Your task: Reproduce the material below word for word, keeping every line intact.

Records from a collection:
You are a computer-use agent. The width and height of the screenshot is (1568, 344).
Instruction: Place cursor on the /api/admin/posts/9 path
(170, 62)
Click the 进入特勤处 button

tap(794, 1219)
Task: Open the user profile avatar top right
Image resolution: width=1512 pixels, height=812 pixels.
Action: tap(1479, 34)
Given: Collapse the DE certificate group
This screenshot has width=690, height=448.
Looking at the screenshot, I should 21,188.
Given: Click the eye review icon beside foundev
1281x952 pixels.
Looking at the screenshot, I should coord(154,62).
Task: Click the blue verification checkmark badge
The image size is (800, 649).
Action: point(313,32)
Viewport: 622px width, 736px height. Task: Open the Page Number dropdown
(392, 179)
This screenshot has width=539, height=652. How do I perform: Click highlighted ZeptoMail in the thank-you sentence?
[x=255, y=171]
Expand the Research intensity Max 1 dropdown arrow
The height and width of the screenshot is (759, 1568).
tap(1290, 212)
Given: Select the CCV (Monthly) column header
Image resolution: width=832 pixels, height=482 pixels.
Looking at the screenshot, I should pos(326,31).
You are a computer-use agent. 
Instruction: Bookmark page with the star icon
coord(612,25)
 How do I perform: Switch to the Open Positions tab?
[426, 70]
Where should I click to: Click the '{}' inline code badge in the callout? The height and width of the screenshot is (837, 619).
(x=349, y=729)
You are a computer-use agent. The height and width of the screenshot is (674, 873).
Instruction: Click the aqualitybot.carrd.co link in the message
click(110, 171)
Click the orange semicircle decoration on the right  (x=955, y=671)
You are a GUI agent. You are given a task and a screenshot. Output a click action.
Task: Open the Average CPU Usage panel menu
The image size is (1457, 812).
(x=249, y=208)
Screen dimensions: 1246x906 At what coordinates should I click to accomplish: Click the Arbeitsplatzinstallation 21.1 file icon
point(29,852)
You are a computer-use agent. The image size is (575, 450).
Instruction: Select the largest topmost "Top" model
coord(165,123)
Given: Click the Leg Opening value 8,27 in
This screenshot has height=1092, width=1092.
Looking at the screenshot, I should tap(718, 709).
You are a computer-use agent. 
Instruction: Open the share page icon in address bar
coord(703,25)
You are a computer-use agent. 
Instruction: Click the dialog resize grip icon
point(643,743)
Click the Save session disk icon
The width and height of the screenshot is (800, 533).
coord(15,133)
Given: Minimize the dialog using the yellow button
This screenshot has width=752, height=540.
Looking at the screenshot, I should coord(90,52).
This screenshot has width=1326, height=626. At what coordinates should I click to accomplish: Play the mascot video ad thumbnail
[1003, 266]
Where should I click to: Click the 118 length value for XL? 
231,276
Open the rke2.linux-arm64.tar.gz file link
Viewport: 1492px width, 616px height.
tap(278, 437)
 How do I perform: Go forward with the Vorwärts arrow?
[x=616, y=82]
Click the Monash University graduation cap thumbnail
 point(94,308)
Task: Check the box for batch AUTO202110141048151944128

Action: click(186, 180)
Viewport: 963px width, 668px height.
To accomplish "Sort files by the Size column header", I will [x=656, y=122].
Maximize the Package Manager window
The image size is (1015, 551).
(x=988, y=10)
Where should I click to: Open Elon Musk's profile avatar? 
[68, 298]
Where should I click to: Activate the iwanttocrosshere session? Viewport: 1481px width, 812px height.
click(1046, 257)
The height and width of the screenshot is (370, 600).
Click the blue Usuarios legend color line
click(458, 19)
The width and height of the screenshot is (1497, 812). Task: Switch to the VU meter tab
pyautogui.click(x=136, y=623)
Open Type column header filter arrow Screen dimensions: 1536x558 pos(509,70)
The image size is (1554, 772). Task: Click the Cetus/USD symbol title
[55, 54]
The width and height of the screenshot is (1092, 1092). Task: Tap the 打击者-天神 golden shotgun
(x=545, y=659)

Expected answer:
You are a computer-use agent. The width and height of the screenshot is (1568, 344).
Instruction: Place cursor on the /api/admin/posts/9 path
(170, 62)
Click the 进入特勤处 button

tap(794, 1219)
Task: Open the user profile avatar top right
Image resolution: width=1512 pixels, height=812 pixels.
Action: tap(1479, 34)
Given: Collapse the DE certificate group
This screenshot has width=690, height=448.
Looking at the screenshot, I should 21,188.
Given: Click the eye review icon beside foundev
1281x952 pixels.
Looking at the screenshot, I should coord(154,62).
Task: Click the blue verification checkmark badge
The image size is (800, 649).
Action: point(313,32)
Viewport: 622px width, 736px height. Task: Open the Page Number dropdown
(392, 179)
This screenshot has width=539, height=652. How do I perform: Click highlighted ZeptoMail in the thank-you sentence?
[x=255, y=171]
Expand the Research intensity Max 1 dropdown arrow
The height and width of the screenshot is (759, 1568).
tap(1290, 212)
Given: Select the CCV (Monthly) column header
Image resolution: width=832 pixels, height=482 pixels.
Looking at the screenshot, I should pos(326,31).
You are a computer-use agent. 
Instruction: Bookmark page with the star icon
coord(612,25)
 How do I perform: Switch to the Open Positions tab?
[426, 70]
Where should I click to: Click the '{}' inline code badge in the callout? The height and width of the screenshot is (837, 619).
(x=349, y=729)
You are a computer-use agent. The height and width of the screenshot is (674, 873).
Instruction: Click the aqualitybot.carrd.co link in the message
click(110, 171)
Click the orange semicircle decoration on the right  (x=955, y=671)
You are a GUI agent. You are given a task and a screenshot. Output a click action.
Task: Open the Average CPU Usage panel menu
The image size is (1457, 812).
(x=249, y=208)
Screen dimensions: 1246x906 At what coordinates should I click to accomplish: Click the Arbeitsplatzinstallation 21.1 file icon
point(29,852)
You are a computer-use agent. The image size is (575, 450).
Instruction: Select the largest topmost "Top" model
coord(165,123)
Given: Click the Leg Opening value 8,27 in
This screenshot has height=1092, width=1092.
Looking at the screenshot, I should tap(718, 709).
You are a computer-use agent. 
Instruction: Open the share page icon in address bar
coord(703,25)
You are a computer-use agent. 
Instruction: Click the dialog resize grip icon
point(643,743)
Click the Save session disk icon
The width and height of the screenshot is (800, 533).
coord(15,133)
Given: Minimize the dialog using the yellow button
This screenshot has width=752, height=540.
Looking at the screenshot, I should coord(90,52).
This screenshot has width=1326, height=626. At what coordinates should I click to accomplish: Play the mascot video ad thumbnail
[1003, 266]
Where should I click to: Click the 118 length value for XL? 
231,276
Open the rke2.linux-arm64.tar.gz file link
Viewport: 1492px width, 616px height.
tap(278, 437)
 How do I perform: Go forward with the Vorwärts arrow?
[x=616, y=82]
Click the Monash University graduation cap thumbnail
 point(94,308)
Task: Check the box for batch AUTO202110141048151944128

Action: click(186, 180)
Viewport: 963px width, 668px height.
To accomplish "Sort files by the Size column header", I will [x=656, y=122].
Maximize the Package Manager window
The image size is (1015, 551).
(x=988, y=10)
Where should I click to: Open Elon Musk's profile avatar? 
[68, 298]
Where should I click to: Activate the iwanttocrosshere session? Viewport: 1481px width, 812px height.
click(1046, 257)
The height and width of the screenshot is (370, 600).
Click the blue Usuarios legend color line
click(458, 19)
The width and height of the screenshot is (1497, 812). Task: Switch to the VU meter tab
pyautogui.click(x=136, y=623)
Open Type column header filter arrow Screen dimensions: 1536x558 pos(509,70)
The image size is (1554, 772). Task: Click the Cetus/USD symbol title
[55, 54]
The width and height of the screenshot is (1092, 1092). Task: Tap the 打击者-天神 golden shotgun
(x=545, y=659)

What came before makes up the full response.